[START Reading passage]

Thamudic, named for the Thamud tribe, is an extinct language known from large numbers of inscriptions in Ancient North Arabian (ANA) alphabets, which have not yet been properly studied. These texts are found over a huge area from southern Syria to Yemen. 
In 1937, Fred V. Winnett divided those known at the time into five rough categories A, B, C, D, E.
In 1951, some 9,000 more inscriptions were recorded in south-west Saudi Arabia which have been given the name Southern Thamudic.

Thamudic A is now known as Taymanitic.
Thamudic E is now known as Hismaic.
Southern Thamudic is also known as Thamudic F.

Varieties

Thamudic B 
The Thamudic B inscriptions are concentrated in Northwest Arabia, but can be occasionally found in Syria, Egypt, and Yemen.

Thamudic C 
The Thamudic C inscriptions are concentrated in the Najd, but can be found elsewhere across western Arabia as well.

[END Reading passage]
[START Information provided]

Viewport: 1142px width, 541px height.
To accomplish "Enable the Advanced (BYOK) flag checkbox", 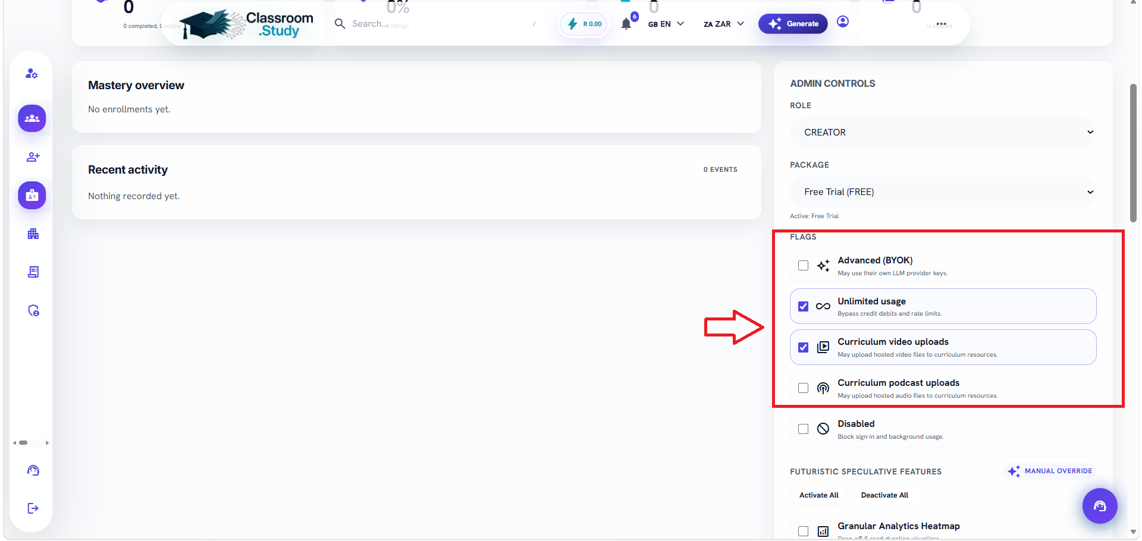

[END Information provided]

• **Required task**: Continue the passage on Thamudic inscriptions from the point where it stops.

• **Exercise response**:
Thamudic D 
Thamudic D inscriptions are concentrated in northwest Arabia, and one occurs alongside a Nabataean tomb inscription in Hegra (Mada'in Salih) dated to the year 267 CE.

Thamudic F (Southern Thamudic) 
Thamudic F texts come from the southwestern part of the Arabian Peninsula and seem to contain only names, although some of these names contain mimation and one example of a hl- */hal/ definite article.

References

Further reading

External links
Smithsonian National Museum of Natural History - Pre-Islamic Period Inscriptions - Thamudic
Article from the Departmental Journal published by the Arab Writers Union in Damascus (in Arabic)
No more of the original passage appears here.